(Beginning of GIVEN DATA)

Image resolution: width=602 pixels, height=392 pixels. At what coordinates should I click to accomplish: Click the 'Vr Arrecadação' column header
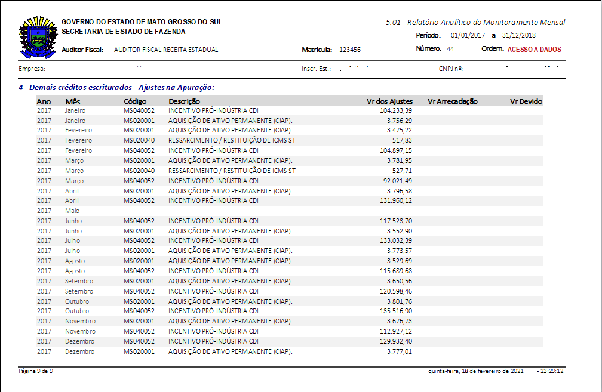tap(452, 101)

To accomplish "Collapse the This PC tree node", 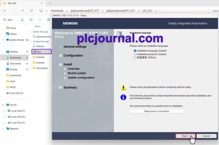I will pos(3,105).
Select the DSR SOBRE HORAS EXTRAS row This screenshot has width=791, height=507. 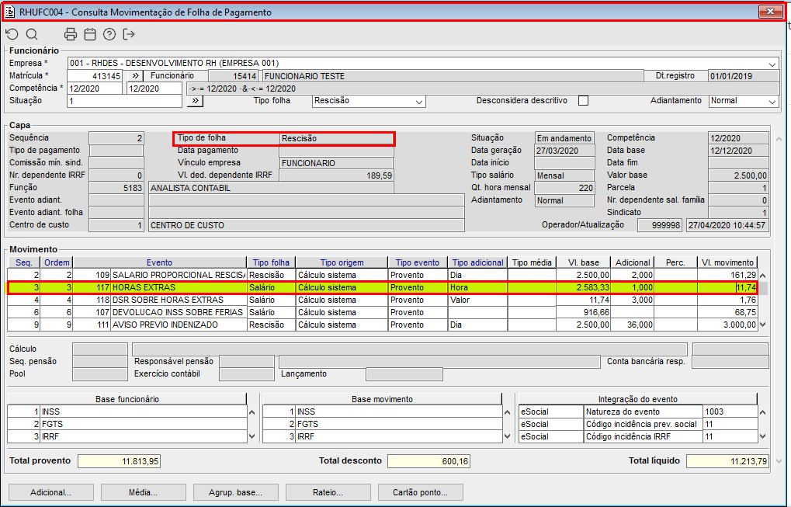point(179,300)
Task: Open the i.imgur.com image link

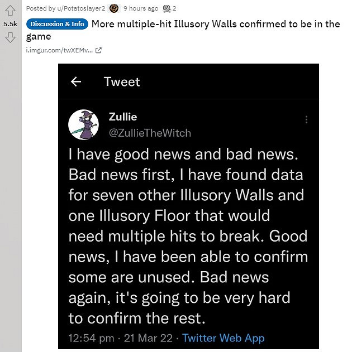Action: click(60, 51)
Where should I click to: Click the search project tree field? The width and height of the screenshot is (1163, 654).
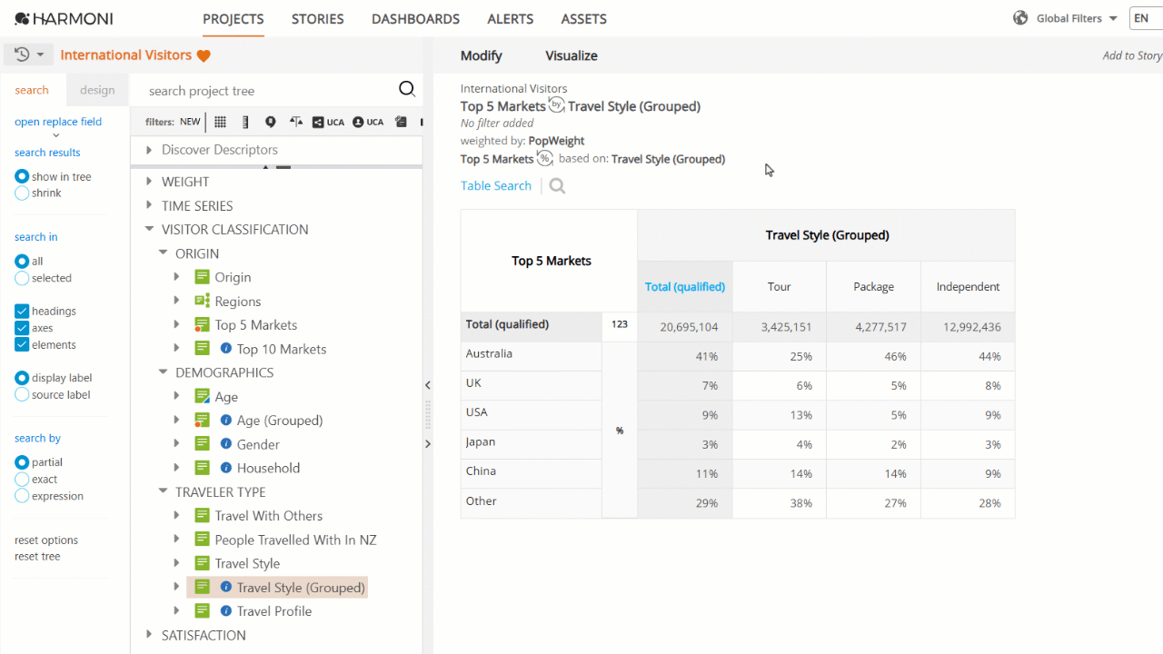point(263,90)
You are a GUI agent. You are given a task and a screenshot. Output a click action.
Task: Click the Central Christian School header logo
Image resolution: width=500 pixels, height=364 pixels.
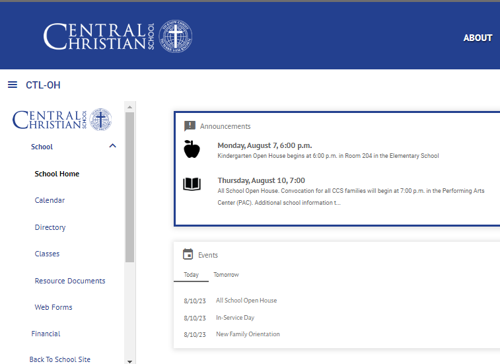pyautogui.click(x=118, y=36)
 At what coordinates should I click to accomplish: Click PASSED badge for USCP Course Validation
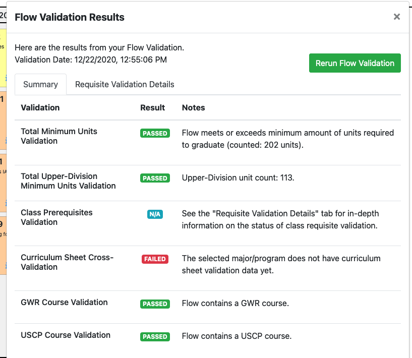click(x=155, y=337)
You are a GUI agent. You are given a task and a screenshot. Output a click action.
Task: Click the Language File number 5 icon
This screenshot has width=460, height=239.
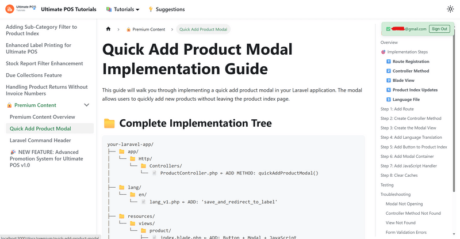click(389, 100)
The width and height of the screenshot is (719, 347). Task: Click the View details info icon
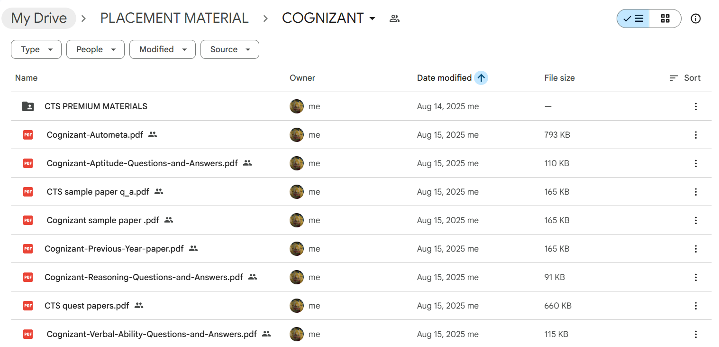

(End of GIVEN DATA)

> **TASK DIRECTIONS**
For this exercise, the lines from the one containing "At what coordinates should I click to accomplish: Click PASSED" through the last line of the entries above are to be output exactly, both included, and pictures are skipped.

> **SOLUTION TO THIS PROBLEM**
 At what coordinates should I click to accomplish: Click PASSED badge for USCP Course Validation
click(x=155, y=337)
You are a GUI agent. You are given a task and a screenshot. Output a click action.
Task: Click the Language File number 5 icon
This screenshot has width=460, height=239.
click(389, 100)
The width and height of the screenshot is (719, 347). Task: Click the View details info icon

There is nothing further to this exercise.